News from the Integrated Subjects program

May 14, 2022

Isn’t that what we have been doing all year in art? Finding a way to express what isn’t easy to find words for. The answer could be themselves. Students’ inner souls, and their creativity, came out amazingly this past year.

I participated with the teacher of the first grade, and the music teacher at the project base learning on emotions. We listened to some music, and we associated certain types of music with a feeling, and then we tried to paint that emotion on paper. What color is associated with which feeling. The experiment was quite successful and interesting.          I tried to do something similar with other classes, to see which emotion can be expressed better on canvases and colors. Some accepted the challenge and created beautiful paintings starting from a portrait. I was inspired also by the artist Kim Taeil, who uses chunks of colors to convey certain emotions on a side profile picture.

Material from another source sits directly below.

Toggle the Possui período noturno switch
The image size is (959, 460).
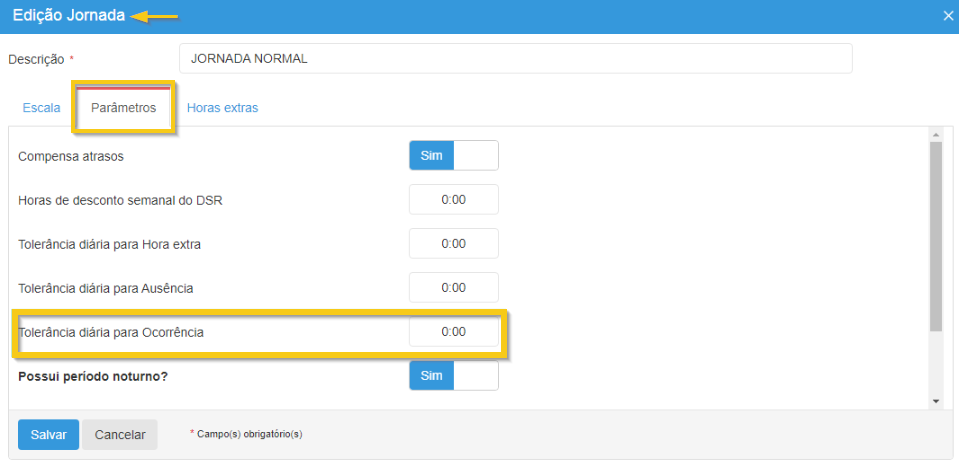point(453,376)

For most of the year, building houses took place. I could not imagine, before Christmas, the great success it would produce.  My idea was just to give the kids a challenge, but PNA kids took it on a whole another level.  They were super enthusiastic and started building any sort of houses: from engineered structures to snow bunker, from squirrel diner to a hut for winter, from a house with a pool to a place for rave music. And they had a lot of fun while doing so!! This is, for me, the best reward: having satisfaction, and emotions creating art!   They learned how to build something sturdy, to collaborate in groups, to exchange ideas, to help each other, to go out of their comfort zone.  But most of all, they put themselves into these works, and it is visible the different but amazing personalities that came alive.



Students had the pleasure also to make things out of clay. I think this is also a way to express themselves.  Putting hands on “mushy” mud, cutting a piece from a block of clay, and transforming it into a creation, are satisfying tools for the person.  Class after class was entertained by building with bare hands an animal, a flower, or something for the houses.

In this society, where computers are the basic training for students, for me it is important to go back to essential, natural habits of modeling the clay with our own hands. It helps the students to train their focus on something, and the importance of their work, s that they learn the feeling of creating something with their own two hands.



For this last part of the year, I let students be free to choose what they want to do in art. It is just so nice to see them picking their favorite activity, and work on it with intensity. They put in their best, and their results are stunning. Thanks to all these students who make their art in excellent ways, and felt free to create.